Rewrite every line of the data below as a numbered list, leaving out blank lines. Leave the pictures out of your answer.

Items from a dataset:

────────────────

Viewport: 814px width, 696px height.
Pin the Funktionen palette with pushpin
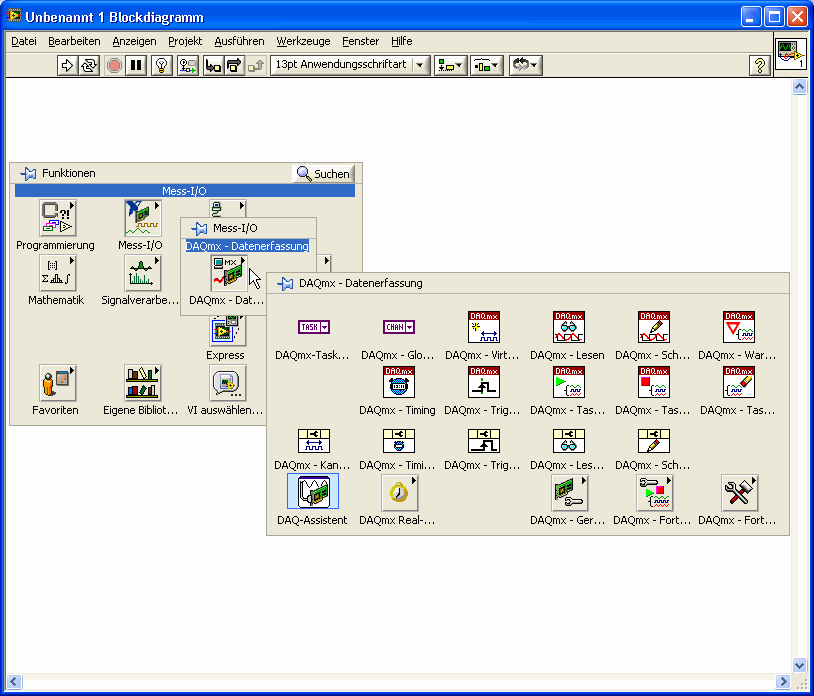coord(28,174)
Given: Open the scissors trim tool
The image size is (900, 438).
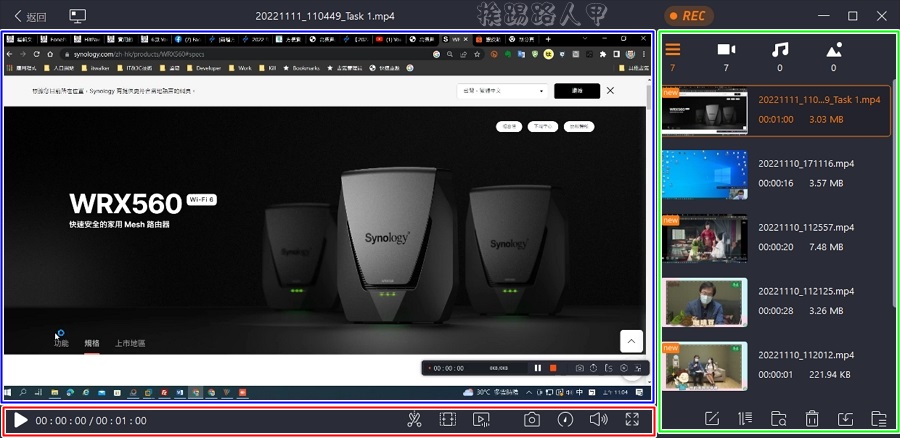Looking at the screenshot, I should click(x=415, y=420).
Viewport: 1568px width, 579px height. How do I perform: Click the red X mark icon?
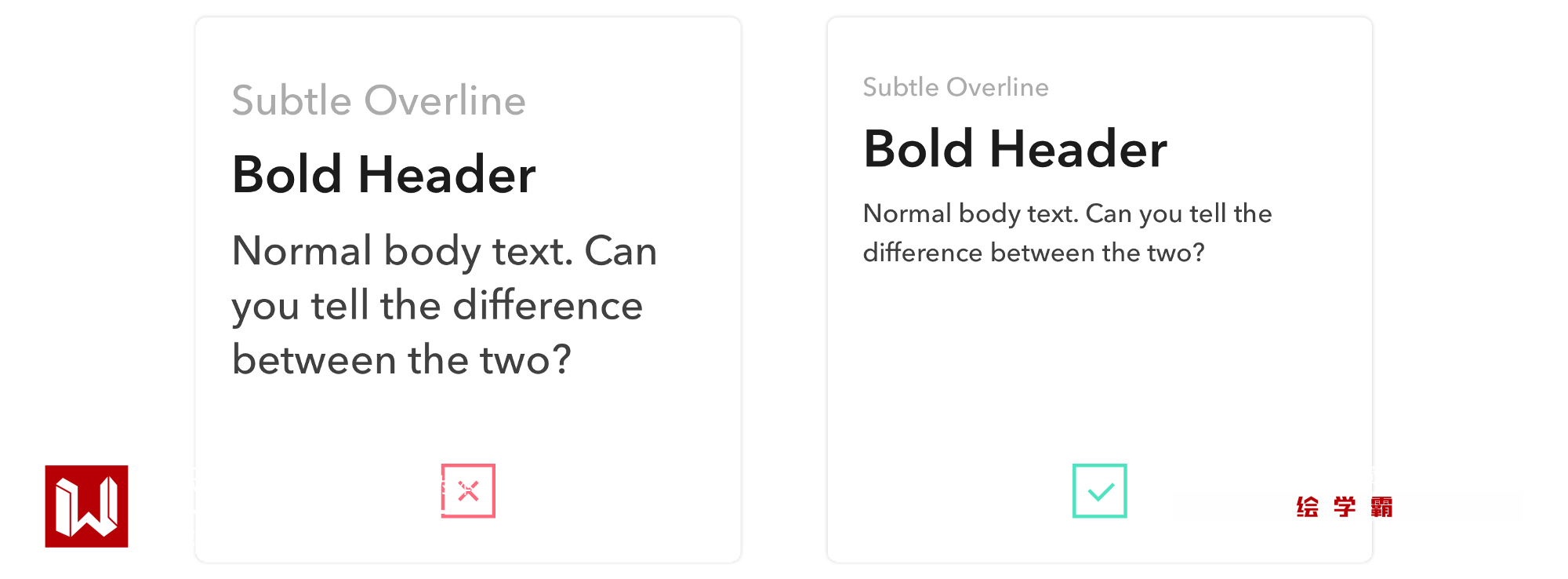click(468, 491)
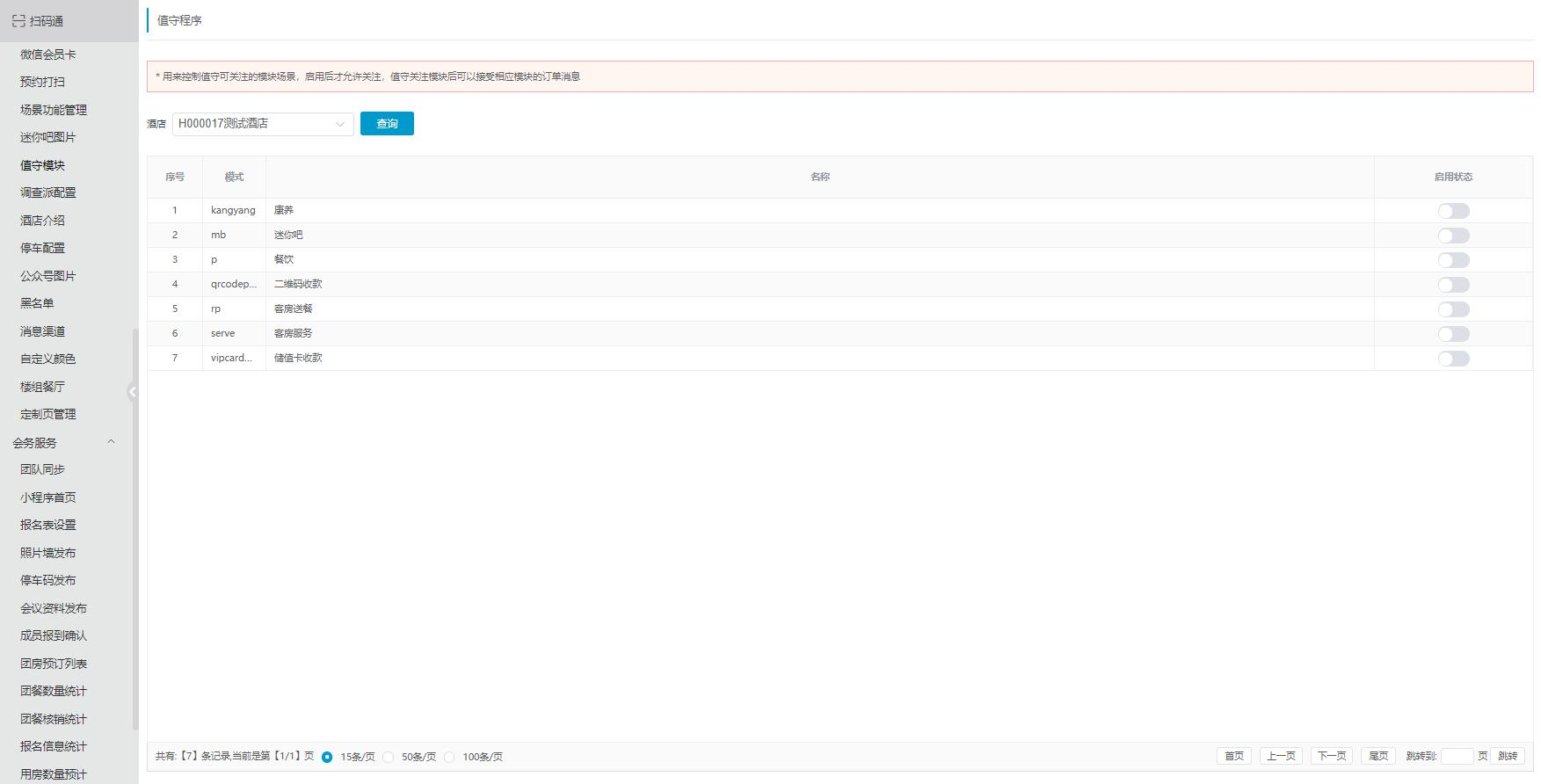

────────────────

## [FINISHED TASK]
1. Viewport: 814px width, 696px height.
2. Pin the Funktionen palette with pushpin
3. coord(28,174)
4. Given: Open the scissors trim tool
5. The image size is (900, 438).
6. Looking at the screenshot, I should click(x=415, y=420).
7. Viewport: 1568px width, 579px height. How do I perform: Click the red X mark icon?
8. click(468, 491)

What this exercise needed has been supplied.